[Provided material Boundary: Start]

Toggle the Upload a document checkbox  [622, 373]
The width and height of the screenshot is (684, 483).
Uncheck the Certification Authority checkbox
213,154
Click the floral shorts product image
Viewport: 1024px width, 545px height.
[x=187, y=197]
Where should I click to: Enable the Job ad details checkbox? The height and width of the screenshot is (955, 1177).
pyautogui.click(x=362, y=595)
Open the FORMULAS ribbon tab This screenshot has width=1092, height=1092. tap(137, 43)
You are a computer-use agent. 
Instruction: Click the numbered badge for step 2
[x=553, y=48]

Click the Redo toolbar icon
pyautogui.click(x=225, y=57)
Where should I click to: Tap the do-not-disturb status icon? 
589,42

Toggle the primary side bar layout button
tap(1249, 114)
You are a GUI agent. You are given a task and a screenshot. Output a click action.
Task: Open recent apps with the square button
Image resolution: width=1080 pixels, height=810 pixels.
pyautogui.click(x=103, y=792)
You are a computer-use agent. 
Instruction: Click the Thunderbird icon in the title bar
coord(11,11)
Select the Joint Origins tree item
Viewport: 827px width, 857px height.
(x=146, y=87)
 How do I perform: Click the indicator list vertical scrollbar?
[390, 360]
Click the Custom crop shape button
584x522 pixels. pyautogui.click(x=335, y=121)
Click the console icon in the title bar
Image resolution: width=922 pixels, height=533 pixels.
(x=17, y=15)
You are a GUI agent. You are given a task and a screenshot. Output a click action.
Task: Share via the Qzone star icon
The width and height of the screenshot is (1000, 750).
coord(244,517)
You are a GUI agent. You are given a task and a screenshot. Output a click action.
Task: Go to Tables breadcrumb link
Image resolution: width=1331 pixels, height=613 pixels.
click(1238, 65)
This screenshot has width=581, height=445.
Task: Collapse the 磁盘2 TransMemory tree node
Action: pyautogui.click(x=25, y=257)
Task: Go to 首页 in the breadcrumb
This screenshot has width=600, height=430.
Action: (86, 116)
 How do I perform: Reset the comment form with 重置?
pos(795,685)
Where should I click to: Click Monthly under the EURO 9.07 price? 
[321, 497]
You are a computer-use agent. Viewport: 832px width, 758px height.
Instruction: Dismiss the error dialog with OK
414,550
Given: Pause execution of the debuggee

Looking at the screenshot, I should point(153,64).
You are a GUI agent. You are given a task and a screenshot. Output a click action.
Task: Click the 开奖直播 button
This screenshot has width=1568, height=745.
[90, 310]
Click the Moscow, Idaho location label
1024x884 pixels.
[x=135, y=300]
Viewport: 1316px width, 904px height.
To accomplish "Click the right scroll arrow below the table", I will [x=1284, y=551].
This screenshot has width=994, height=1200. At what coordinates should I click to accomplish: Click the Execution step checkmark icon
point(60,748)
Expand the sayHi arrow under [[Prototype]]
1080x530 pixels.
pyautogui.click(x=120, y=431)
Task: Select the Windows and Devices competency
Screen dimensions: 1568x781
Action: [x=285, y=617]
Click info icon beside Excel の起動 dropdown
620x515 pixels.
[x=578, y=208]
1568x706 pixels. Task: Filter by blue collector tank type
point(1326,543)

[Provided material Boundary: End]

_Exercise_
Starting at the line that contains "Task: Share via the Qzone star icon", write out every line to the end of the entries, exactly as given.

_Task response_
Task: Share via the Qzone star icon
The width and height of the screenshot is (1000, 750).
coord(244,517)
You are a GUI agent. You are given a task and a screenshot. Output a click action.
Task: Go to Tables breadcrumb link
Image resolution: width=1331 pixels, height=613 pixels.
click(1238, 65)
This screenshot has width=581, height=445.
Task: Collapse the 磁盘2 TransMemory tree node
Action: pyautogui.click(x=25, y=257)
Task: Go to 首页 in the breadcrumb
This screenshot has width=600, height=430.
Action: (86, 116)
 How do I perform: Reset the comment form with 重置?
pos(795,685)
Where should I click to: Click Monthly under the EURO 9.07 price? 
[321, 497]
You are a computer-use agent. Viewport: 832px width, 758px height.
Instruction: Dismiss the error dialog with OK
414,550
Given: Pause execution of the debuggee

Looking at the screenshot, I should point(153,64).
You are a GUI agent. You are given a task and a screenshot. Output a click action.
Task: Click the 开奖直播 button
This screenshot has width=1568, height=745.
[90, 310]
Click the Moscow, Idaho location label
1024x884 pixels.
[x=135, y=300]
Viewport: 1316px width, 904px height.
To accomplish "Click the right scroll arrow below the table", I will [x=1284, y=551].
This screenshot has width=994, height=1200. At what coordinates should I click to accomplish: Click the Execution step checkmark icon
point(60,748)
Expand the sayHi arrow under [[Prototype]]
1080x530 pixels.
pyautogui.click(x=120, y=431)
Task: Select the Windows and Devices competency
Screen dimensions: 1568x781
Action: [x=285, y=617]
Click info icon beside Excel の起動 dropdown
620x515 pixels.
[x=578, y=208]
1568x706 pixels. Task: Filter by blue collector tank type
point(1326,543)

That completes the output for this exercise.